Бросив в чемодан последнюю майку, висевшую в шкафу, Дианна выпрямилась и заправила выбившиеся из причёски пряди за уши.
— Не надо испытывать моё понимание и моё терпение, — вполголоса проговорила она, посмотрев на меня. — Рано или поздно всё кончается.
Я смотрел на неё с сожалением и молчал, не находя нужных слов.
— Ну и как же давно ты понял это? — сменив тон на иронично дружелюбный, спросила Дианна.
— Понял что?
— Хватит строить из себя слабоумного дурачка! Как давно ты понял, что любишь её, а не меня?
Опустив глаза, я растерянно пожал плечами.
— Не знаю…
— Бросай, Логан, всё ты знаешь. Когда?
— Что ж, — вздохнул, — наверное, я полюбил её ещё до того, как встретил тебя.
Взгляд Дианны наполнился горечью, она явно не ожидала услышать от меня таких слов.
— Так ещё лучше, — прошептала она и застегнула чемодан. — Насколько я понимаю, взаимных чувств ты не дождался. И чем же я была для тебя? Средством спасения?
Молчанием я подтвердил её догадки. Дианна улыбнулась и, пожав плечами, сказала:
— Очень приятно это осознавать. К чему ты вообще стремился, Логан? Я могла думать о тебе что угодно, но о таком… такого я даже предположить не могла.
— Наверное, я был обманут своими ощущениями, — виновато признался я. — Ты мне так понравилась при первой нашей встрече, и я правда думал, что влюбился в тебя… На самом деле нет.
— Ты же не спешил бросать меня! Да! Что же тебя останавливало, мой ненаглядный?
— Я ждал, что чувства проснутся.
— Откуда же им взяться? Ты бесчувственный сухарь!
— Не говори так, пожалуйста, — сказал я, совсем не обидевшись на слова Дианны.

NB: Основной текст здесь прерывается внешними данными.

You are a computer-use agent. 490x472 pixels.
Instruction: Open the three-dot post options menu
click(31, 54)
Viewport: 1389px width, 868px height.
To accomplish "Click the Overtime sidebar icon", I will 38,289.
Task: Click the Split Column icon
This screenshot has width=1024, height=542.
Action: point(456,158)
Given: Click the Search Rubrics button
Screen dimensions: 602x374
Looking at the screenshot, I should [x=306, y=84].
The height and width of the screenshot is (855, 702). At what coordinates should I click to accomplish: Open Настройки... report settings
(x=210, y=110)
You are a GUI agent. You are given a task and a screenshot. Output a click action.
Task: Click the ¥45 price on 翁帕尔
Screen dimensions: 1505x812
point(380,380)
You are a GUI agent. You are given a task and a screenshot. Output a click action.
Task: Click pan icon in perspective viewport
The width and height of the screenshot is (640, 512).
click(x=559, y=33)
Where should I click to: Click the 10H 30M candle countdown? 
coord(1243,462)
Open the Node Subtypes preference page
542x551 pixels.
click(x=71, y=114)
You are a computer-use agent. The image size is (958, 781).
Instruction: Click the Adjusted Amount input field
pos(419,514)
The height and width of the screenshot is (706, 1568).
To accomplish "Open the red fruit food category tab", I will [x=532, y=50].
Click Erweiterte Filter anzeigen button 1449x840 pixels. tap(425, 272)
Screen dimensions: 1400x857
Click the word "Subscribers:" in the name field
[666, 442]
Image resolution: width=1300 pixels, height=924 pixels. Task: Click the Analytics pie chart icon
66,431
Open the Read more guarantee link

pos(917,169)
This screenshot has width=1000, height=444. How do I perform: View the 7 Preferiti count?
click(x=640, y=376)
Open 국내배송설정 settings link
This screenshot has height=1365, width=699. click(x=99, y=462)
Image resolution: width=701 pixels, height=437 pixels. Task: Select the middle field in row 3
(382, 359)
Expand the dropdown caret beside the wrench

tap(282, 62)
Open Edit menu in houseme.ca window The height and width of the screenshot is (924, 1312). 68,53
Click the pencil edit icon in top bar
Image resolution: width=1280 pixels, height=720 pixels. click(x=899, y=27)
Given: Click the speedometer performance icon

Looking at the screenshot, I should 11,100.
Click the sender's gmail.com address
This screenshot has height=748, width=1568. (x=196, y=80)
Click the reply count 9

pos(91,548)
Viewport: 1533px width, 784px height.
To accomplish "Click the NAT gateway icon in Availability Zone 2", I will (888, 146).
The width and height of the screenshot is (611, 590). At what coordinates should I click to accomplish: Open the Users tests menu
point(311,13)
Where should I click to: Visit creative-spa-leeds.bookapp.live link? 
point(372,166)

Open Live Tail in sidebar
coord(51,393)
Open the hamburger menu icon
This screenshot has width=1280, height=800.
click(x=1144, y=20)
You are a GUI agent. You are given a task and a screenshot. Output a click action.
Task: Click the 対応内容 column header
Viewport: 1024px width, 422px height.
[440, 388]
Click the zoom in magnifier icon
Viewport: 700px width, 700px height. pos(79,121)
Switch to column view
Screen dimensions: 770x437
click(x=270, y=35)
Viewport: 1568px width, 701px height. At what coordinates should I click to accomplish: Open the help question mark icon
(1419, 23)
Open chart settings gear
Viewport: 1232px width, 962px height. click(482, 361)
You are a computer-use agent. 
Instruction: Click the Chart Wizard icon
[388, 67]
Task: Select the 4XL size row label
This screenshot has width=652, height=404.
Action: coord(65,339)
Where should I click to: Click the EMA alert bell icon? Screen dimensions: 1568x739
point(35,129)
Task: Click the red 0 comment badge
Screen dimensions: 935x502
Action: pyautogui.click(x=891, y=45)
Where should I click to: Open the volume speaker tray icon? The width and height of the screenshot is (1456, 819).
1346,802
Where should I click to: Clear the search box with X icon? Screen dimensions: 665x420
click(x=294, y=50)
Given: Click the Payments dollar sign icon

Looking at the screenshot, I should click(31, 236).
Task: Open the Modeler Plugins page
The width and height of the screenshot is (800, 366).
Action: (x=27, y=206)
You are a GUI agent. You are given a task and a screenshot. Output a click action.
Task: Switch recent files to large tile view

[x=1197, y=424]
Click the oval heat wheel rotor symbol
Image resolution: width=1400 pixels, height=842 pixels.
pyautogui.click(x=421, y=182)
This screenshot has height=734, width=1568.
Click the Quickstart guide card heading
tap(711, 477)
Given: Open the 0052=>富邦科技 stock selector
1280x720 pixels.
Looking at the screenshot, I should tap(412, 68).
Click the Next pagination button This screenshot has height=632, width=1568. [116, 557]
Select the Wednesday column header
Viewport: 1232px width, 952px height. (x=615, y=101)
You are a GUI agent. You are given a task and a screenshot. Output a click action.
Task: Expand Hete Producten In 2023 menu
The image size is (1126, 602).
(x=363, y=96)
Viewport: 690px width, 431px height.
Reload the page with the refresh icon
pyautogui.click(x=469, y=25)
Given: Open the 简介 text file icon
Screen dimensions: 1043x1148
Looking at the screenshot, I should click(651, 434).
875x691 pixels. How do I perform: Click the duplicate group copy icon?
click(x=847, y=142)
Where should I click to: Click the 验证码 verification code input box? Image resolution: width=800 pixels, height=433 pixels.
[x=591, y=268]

— Помнишь, ты спрашивал про ребёнка внутри тебя? — вдруг задала вопрос она, прожигая меня своим пылающим ненавистью взглядом. — Ты спрашивал, выносим ли он. Так знай же, Логан, что ребёнок внутри тебя не-вы-но-сим. И перевоспитать его невозможно, потому что это надо было делать раньше! Сейчас ты ничего не исправишь, ничего!
Я с каким-то непониманием и исступлением смотрел на неё, после чего сказал:
— Ты так говоришь сейчас только потому, что хочешь обидеть меня... Но я не злюсь, я очень хорошо к тебе отношусь, Дианна… И я так благодарен тебе за всё.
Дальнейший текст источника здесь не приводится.